Rowland Wayne Barnes (April 25, 1940 – March 11, 2005) was an American Superior Court Judge in Fulton County, Georgia. He oversaw the 2003 trial of the professional ice hockey player Dany Heatley, who was charged with vehicular homicide after the death of teammate Dan Snyder in a car accident. In an unrelated incident, Judge Barnes was shot to death in his courtroom in 2005.

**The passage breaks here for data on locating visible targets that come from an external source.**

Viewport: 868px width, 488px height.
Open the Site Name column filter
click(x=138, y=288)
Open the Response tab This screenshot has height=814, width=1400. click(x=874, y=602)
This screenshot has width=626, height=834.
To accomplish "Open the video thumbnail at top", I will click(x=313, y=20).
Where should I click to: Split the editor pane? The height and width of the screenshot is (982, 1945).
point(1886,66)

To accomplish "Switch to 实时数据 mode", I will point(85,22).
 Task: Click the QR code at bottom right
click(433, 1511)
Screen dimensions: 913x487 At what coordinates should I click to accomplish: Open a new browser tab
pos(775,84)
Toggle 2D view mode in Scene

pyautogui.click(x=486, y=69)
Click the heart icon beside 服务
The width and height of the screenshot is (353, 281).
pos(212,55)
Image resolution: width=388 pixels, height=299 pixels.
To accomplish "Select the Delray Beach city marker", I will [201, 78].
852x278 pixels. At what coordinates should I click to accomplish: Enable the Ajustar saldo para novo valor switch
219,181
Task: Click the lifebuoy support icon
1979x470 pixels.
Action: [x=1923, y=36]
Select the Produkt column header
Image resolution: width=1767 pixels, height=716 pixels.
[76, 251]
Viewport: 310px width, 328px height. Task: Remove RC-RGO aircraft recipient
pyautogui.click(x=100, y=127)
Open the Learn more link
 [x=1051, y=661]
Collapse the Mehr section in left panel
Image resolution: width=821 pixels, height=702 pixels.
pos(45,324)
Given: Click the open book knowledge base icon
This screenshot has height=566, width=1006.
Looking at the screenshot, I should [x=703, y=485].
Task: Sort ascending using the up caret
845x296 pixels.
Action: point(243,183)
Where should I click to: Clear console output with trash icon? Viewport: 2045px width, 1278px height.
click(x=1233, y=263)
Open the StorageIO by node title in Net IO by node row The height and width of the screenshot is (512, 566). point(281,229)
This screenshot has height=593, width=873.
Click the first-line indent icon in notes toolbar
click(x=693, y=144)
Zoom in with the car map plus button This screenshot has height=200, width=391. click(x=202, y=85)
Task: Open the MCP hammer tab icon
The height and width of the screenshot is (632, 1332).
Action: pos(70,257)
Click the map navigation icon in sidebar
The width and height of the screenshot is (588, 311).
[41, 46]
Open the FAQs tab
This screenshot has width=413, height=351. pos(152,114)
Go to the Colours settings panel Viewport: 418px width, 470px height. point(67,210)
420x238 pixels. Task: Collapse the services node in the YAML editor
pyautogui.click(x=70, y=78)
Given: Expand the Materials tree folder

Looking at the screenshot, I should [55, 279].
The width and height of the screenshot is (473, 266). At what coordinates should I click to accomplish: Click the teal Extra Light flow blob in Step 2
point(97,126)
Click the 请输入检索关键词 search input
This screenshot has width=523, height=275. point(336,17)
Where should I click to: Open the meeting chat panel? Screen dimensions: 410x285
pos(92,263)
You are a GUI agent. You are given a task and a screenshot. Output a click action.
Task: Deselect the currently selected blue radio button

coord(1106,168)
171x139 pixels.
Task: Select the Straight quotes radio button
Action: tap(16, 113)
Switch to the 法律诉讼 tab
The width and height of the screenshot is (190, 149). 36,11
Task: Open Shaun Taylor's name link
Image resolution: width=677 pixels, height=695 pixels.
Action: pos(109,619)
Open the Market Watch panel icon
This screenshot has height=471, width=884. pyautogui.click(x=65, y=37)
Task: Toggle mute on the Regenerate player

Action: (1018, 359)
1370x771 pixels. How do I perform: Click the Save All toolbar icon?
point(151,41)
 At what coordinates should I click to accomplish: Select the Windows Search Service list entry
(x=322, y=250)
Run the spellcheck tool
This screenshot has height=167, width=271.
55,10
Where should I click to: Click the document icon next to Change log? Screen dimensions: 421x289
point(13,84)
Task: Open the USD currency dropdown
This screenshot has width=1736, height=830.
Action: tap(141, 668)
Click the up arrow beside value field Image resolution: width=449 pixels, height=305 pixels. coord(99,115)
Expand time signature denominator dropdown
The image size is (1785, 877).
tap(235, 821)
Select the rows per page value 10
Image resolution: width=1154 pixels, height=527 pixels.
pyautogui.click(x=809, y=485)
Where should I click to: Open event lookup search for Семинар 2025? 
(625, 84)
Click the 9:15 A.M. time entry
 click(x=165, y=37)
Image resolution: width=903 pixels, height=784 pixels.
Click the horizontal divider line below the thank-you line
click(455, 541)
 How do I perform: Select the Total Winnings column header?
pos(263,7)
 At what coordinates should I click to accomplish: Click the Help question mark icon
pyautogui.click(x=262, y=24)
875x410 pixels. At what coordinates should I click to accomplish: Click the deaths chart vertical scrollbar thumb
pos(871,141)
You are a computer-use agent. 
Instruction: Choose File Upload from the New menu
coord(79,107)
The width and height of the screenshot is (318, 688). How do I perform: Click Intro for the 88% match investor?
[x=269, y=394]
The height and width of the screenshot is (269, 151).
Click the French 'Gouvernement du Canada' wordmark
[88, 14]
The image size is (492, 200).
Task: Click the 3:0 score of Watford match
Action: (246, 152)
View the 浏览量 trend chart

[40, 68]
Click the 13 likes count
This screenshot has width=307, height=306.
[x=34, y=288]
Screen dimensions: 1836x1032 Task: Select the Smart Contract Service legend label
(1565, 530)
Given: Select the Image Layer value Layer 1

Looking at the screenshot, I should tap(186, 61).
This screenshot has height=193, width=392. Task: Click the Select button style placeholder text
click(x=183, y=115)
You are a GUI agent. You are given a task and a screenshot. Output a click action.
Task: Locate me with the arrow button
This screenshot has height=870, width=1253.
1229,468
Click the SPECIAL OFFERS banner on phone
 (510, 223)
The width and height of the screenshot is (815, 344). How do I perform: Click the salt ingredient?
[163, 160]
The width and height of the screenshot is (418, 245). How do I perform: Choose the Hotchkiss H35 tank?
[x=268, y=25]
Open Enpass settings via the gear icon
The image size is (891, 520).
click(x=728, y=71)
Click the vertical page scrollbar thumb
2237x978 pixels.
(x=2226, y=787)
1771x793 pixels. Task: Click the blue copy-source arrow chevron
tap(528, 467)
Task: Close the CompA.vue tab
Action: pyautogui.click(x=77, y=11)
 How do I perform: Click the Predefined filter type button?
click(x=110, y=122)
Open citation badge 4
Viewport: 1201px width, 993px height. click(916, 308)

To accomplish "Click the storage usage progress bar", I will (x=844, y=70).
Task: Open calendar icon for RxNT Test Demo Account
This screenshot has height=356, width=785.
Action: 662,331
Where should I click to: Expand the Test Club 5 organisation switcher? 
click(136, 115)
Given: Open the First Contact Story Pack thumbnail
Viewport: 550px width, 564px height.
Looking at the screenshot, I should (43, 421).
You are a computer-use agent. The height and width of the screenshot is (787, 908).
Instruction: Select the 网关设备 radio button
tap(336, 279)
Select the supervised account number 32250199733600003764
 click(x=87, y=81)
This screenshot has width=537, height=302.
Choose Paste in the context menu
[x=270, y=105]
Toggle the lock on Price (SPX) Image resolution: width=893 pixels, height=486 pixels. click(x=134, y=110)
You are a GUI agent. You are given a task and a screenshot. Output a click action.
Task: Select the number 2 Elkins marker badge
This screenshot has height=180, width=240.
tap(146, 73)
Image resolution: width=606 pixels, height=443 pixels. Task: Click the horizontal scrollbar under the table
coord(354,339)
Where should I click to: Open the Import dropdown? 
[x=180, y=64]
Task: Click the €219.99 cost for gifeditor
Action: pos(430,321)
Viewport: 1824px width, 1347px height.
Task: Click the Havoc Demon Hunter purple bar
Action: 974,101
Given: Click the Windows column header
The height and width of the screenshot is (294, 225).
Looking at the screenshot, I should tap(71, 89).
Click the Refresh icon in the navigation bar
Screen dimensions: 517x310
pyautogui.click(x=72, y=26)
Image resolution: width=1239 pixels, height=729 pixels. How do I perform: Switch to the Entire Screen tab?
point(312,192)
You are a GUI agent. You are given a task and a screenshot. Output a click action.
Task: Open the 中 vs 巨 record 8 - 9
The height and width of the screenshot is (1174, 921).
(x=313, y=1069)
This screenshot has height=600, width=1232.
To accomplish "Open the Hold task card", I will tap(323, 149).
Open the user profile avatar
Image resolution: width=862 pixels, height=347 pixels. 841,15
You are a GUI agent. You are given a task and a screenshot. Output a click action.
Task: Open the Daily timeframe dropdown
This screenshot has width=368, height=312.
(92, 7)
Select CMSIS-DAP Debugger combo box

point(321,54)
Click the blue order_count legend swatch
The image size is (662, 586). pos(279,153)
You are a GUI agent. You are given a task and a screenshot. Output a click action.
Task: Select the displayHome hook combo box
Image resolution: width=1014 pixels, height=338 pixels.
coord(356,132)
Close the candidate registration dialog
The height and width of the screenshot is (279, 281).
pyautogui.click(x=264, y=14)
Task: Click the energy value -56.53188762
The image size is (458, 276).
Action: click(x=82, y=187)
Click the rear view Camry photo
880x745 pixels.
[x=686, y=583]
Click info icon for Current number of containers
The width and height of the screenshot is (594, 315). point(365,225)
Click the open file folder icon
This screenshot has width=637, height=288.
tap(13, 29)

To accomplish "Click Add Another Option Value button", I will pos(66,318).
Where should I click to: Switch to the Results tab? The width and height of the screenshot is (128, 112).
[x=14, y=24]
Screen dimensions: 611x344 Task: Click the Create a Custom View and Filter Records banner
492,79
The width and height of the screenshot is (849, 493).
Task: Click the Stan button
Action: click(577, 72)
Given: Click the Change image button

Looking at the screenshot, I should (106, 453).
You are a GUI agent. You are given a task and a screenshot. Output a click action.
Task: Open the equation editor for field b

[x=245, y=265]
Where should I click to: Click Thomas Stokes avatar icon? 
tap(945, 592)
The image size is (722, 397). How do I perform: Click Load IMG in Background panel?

==Education and employment==
Barnes attended Frankfurt High School in Germany and Lebanon Valley College in Annville, Pennsylvania, from which he graduated in 1962. He studied business and then law at George Washington University and then graduated from Emory University School of Law in Atlanta, Georgia, in 1972. At the time of his death, he held the title of adjunct professor at Emory. Barnes had served as a city judge and a magistrate before his appointment by Governor Zell Miller to the Fulton Superior Court in 1998.

==Murder==
Barnes was murdered in his courtroom on March 11, 2005, by Brian Nichols, who was convicted for the crime and sentenced to life imprisonment. Nichols attacked a sheriff's deputy and was able to take her gun, and then went to the courtroom and shot Judge Barnes, his court reporter, and later a sheriff's deputy and a federal agent, all of whom died of their injuries. Nichols was taken into custody at an apartment complex in Duluth, Georgia, the following day.